>> Begin Materials provided

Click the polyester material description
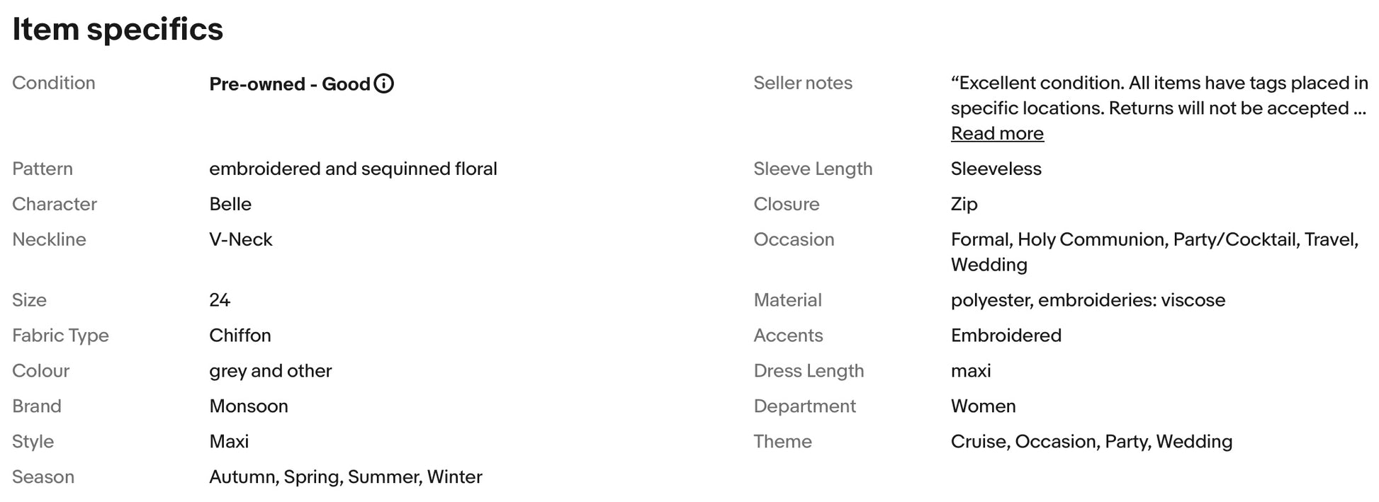The width and height of the screenshot is (1379, 502). (x=1087, y=300)
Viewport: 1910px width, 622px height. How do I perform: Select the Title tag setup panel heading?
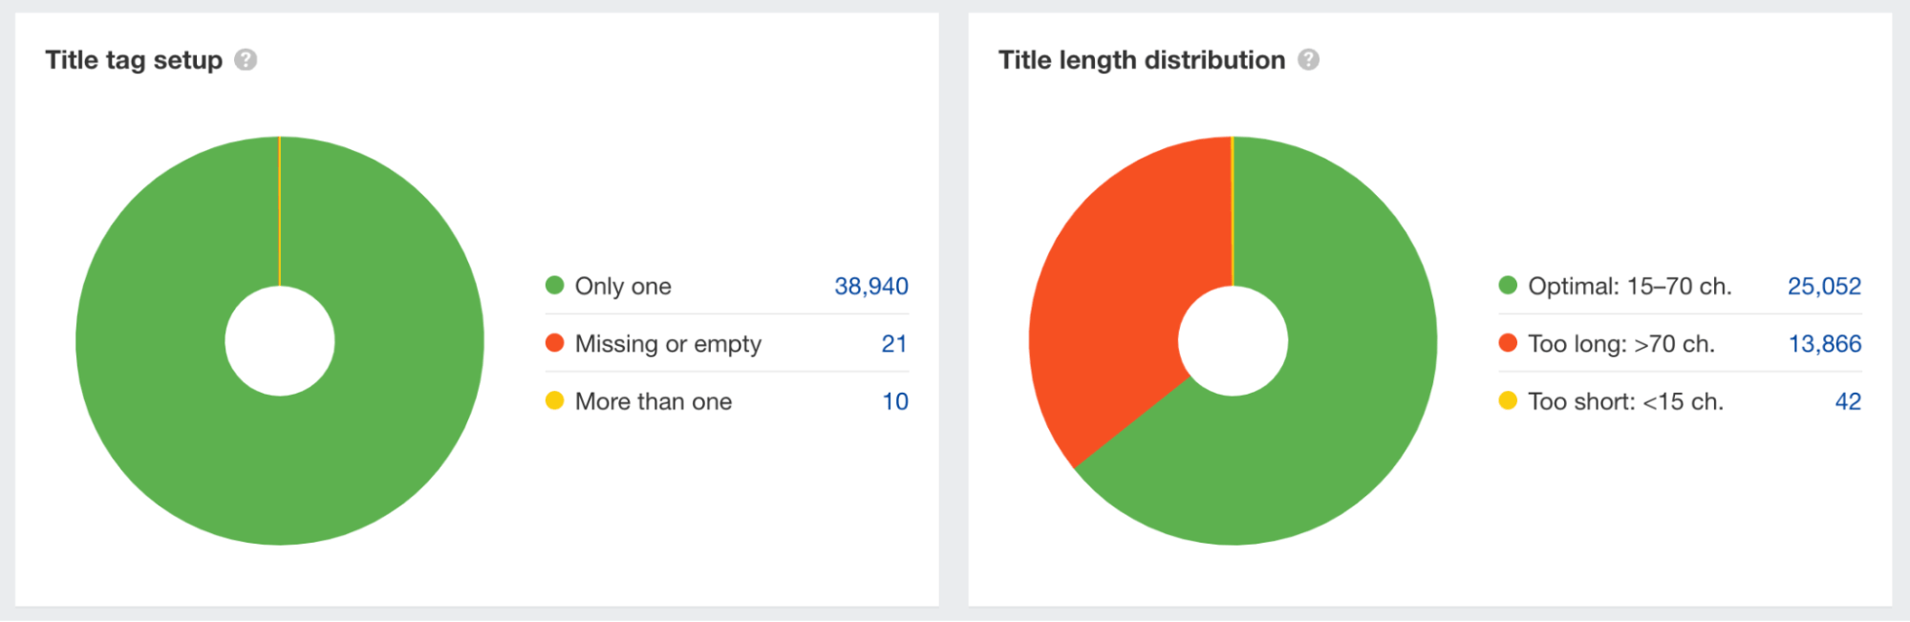point(133,59)

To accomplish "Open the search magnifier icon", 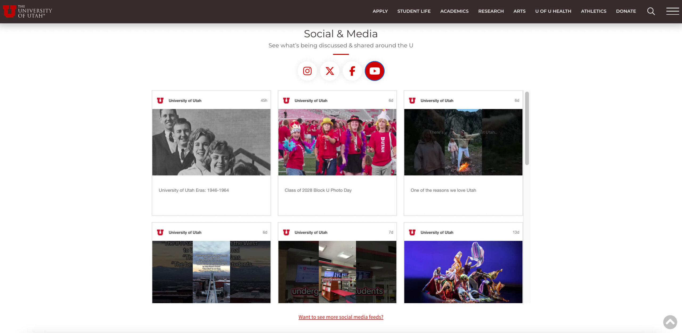I will point(651,11).
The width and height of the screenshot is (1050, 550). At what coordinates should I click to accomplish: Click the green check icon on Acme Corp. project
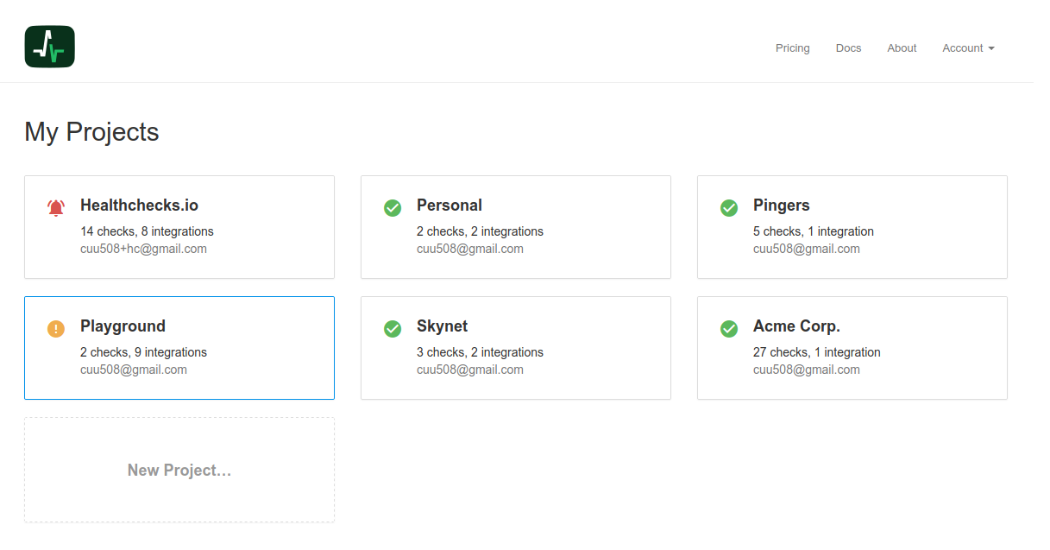tap(729, 328)
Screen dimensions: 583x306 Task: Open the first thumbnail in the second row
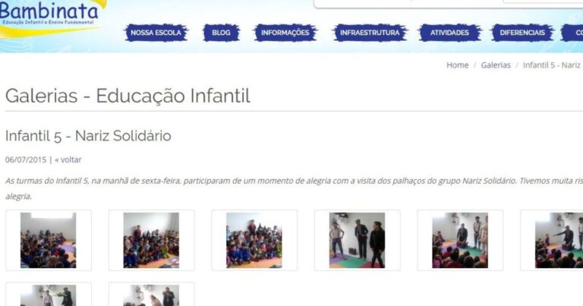point(49,295)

>> End Materials provided

■ Problem to solve:
Edit the part of the material that starts with the line containing "The width and height of the screenshot is (1050, 550)." and ends at the close of the material, replacing "green" with "blue" and leaving everything else as is. Omit the pictures from your version.

■ Right answer:
The width and height of the screenshot is (1050, 550). At what coordinates should I click to accomplish: Click the blue check icon on Acme Corp. project
tap(729, 328)
Screen dimensions: 583x306 Task: Open the first thumbnail in the second row
point(49,295)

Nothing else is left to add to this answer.